TASK STATEMENT:
When you find the line with "Task: Open the Sleeve Length info icon" among the records below, reproduce it and each line after it exactly, ending with the line with "Instruction: Open the".

INFORMATION GIVEN:

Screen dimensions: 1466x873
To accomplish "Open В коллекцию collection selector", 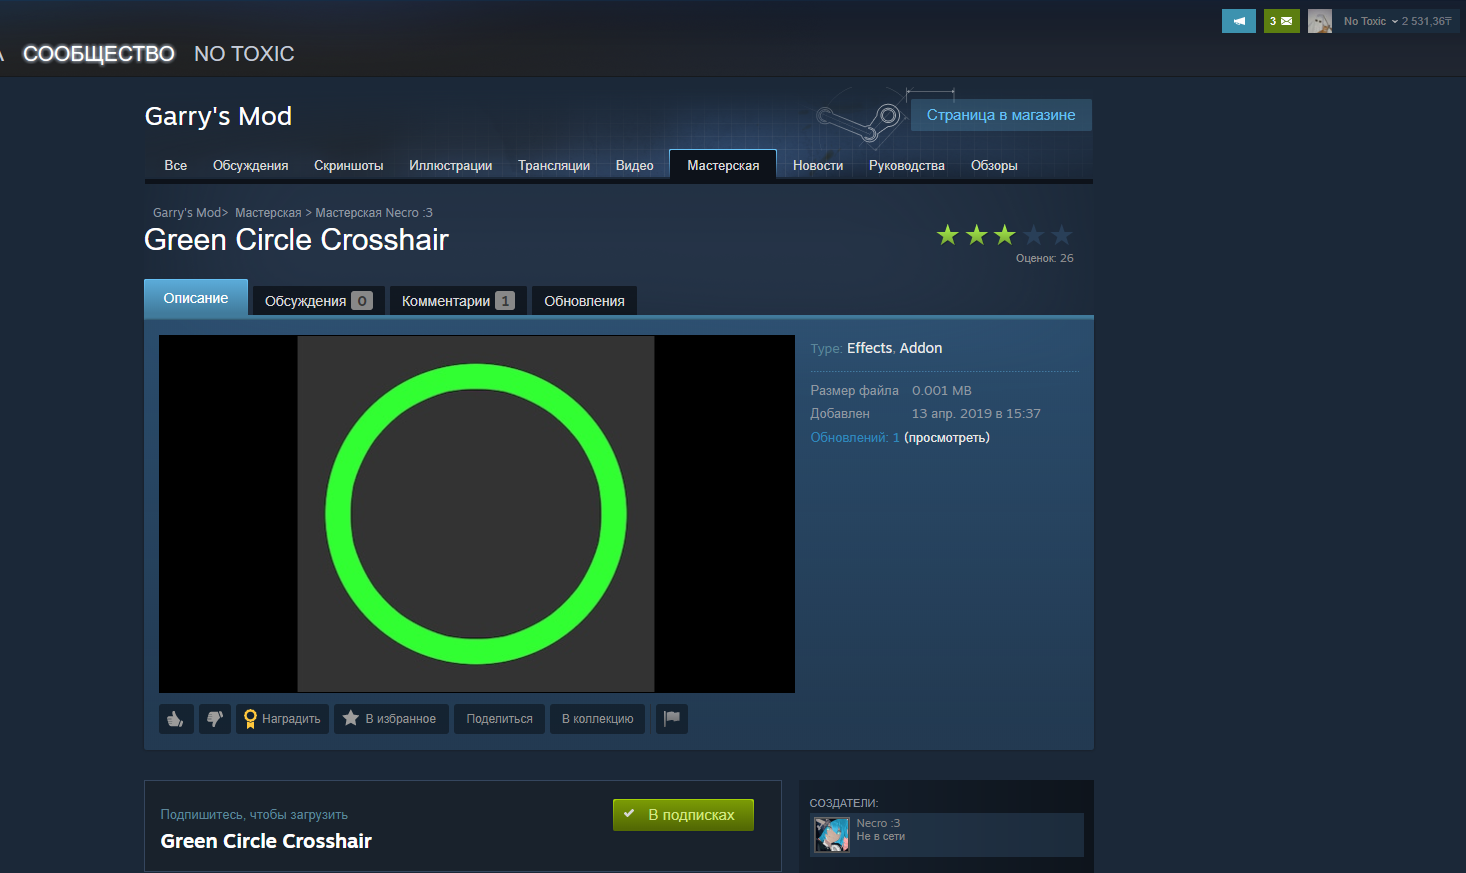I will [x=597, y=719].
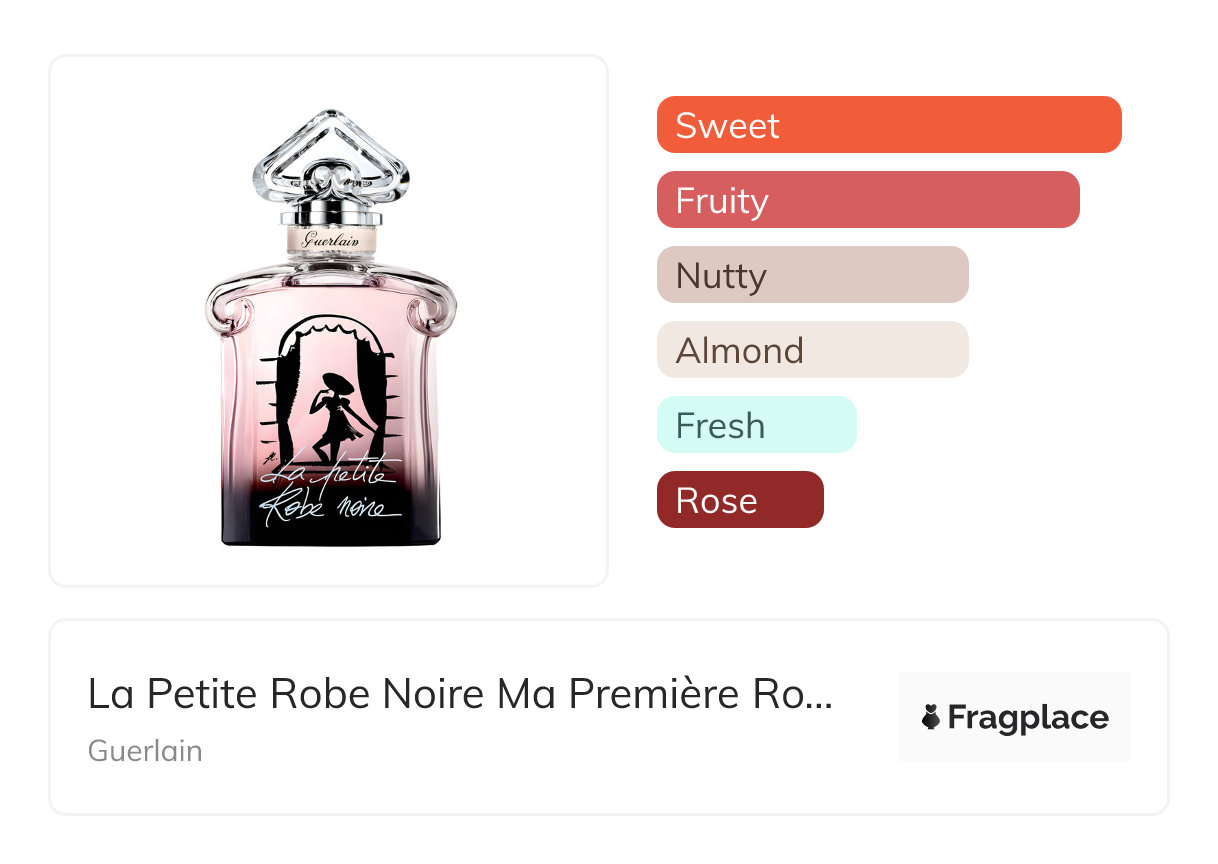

* * *

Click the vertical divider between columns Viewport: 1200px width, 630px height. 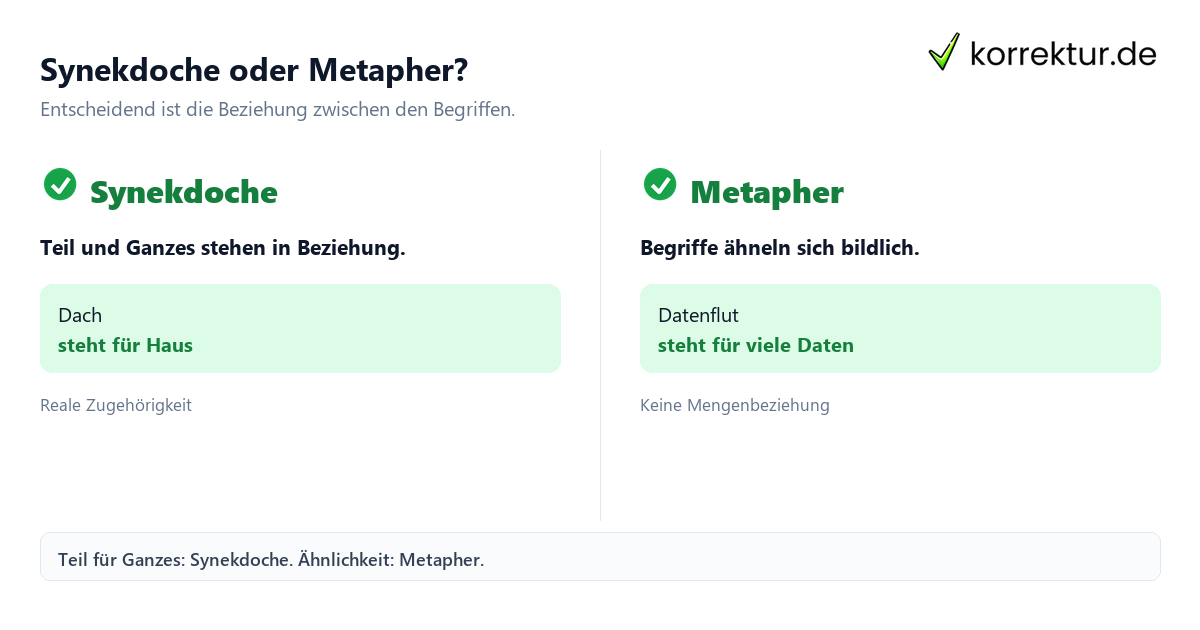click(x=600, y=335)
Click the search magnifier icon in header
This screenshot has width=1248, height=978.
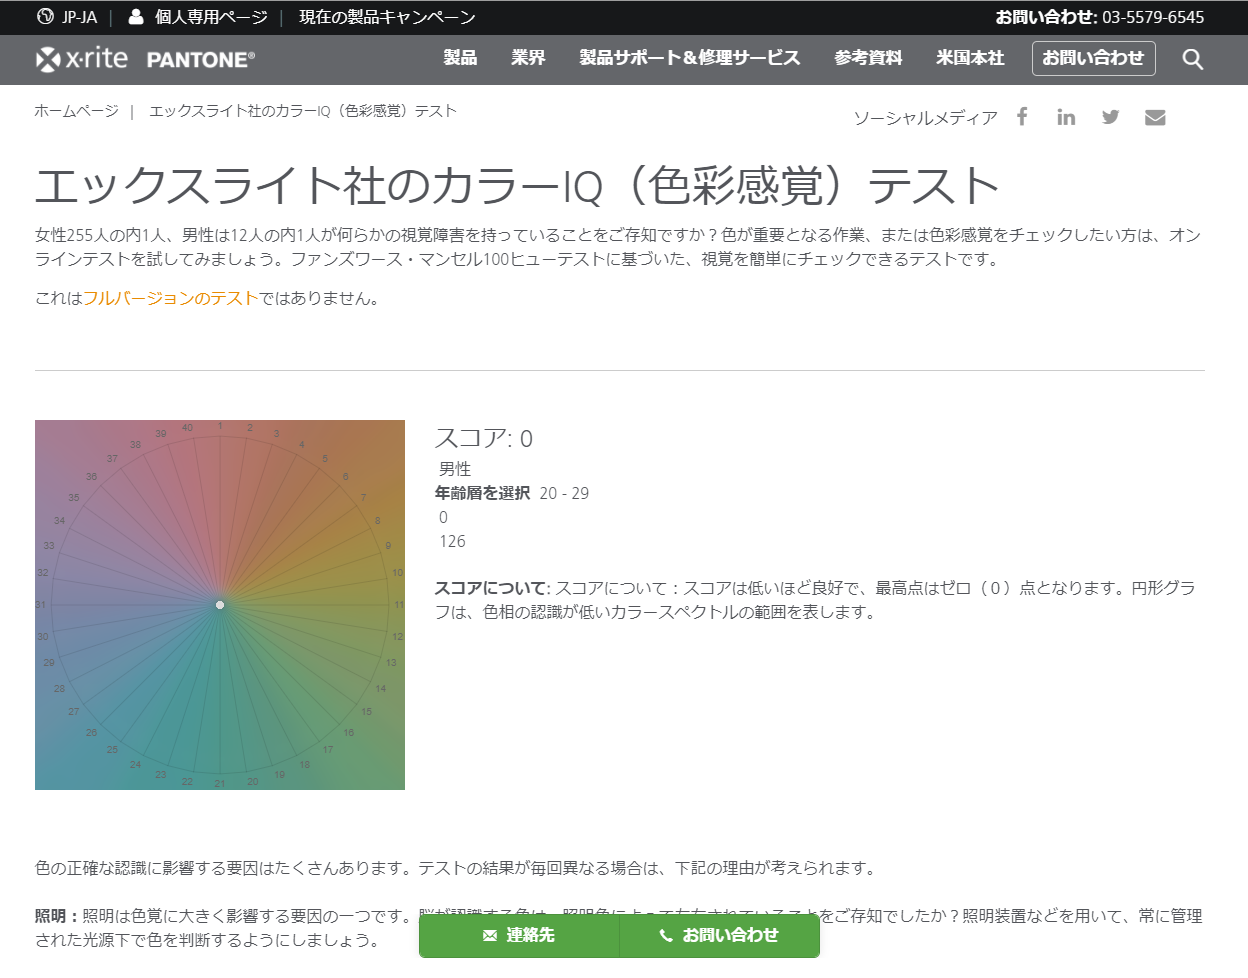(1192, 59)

---

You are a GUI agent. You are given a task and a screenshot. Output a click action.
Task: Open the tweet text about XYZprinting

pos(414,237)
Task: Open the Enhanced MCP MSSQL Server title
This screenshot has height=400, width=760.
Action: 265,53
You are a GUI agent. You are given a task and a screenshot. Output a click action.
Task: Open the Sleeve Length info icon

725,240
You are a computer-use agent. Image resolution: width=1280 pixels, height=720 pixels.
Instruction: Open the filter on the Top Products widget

YOUR SOLUTION:
Task: Open the Sleeve Length info icon

725,240
You are a computer-use agent. Image resolution: width=1280 pixels, height=720 pixels.
Instruction: Open the filter on the Top Products widget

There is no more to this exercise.